◆ WHAT YOU ARE ASKED TO DO ◆
For the data below, give the number of lines that include the word "Profil" and nothing else.
Start of RECORDS TO USE
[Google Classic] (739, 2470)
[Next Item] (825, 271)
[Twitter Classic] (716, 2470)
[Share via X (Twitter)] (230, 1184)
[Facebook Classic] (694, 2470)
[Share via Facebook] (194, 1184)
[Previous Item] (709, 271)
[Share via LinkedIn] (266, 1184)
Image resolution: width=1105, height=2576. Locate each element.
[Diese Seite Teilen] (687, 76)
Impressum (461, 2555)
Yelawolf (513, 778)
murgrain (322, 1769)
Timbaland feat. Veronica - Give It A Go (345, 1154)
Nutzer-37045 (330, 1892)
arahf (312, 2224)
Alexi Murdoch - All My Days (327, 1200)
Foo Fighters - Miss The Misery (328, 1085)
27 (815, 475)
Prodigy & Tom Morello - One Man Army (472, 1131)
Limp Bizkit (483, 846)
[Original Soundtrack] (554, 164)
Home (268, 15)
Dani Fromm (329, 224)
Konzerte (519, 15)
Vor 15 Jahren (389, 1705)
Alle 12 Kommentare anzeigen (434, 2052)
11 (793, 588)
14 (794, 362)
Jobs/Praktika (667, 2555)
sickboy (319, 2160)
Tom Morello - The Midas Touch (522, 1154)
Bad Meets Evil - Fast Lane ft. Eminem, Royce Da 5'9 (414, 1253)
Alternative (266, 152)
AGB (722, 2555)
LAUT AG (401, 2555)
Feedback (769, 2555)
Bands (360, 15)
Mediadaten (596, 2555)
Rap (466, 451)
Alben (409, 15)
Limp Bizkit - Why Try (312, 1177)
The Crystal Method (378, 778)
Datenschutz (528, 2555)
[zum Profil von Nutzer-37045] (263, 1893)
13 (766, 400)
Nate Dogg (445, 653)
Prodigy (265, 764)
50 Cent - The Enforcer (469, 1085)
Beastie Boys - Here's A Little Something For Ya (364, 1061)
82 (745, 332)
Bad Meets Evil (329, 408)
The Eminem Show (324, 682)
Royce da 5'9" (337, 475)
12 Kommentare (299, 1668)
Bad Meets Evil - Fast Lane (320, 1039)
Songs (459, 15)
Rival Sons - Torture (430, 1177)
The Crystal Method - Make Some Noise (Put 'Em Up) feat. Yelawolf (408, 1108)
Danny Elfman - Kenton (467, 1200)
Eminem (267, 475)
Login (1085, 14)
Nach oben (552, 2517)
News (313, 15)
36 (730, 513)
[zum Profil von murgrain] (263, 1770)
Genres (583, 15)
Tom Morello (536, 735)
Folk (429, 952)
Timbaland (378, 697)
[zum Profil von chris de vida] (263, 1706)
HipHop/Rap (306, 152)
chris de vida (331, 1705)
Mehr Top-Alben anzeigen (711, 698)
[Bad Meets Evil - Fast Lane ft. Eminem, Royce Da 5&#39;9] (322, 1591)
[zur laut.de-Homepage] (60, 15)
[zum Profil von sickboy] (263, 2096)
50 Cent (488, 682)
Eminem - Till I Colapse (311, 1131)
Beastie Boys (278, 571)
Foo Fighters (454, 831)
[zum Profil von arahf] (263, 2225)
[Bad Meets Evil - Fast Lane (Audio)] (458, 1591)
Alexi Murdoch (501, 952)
End of RECORDS TO USE
◆ TASK OUTPUT ◆
5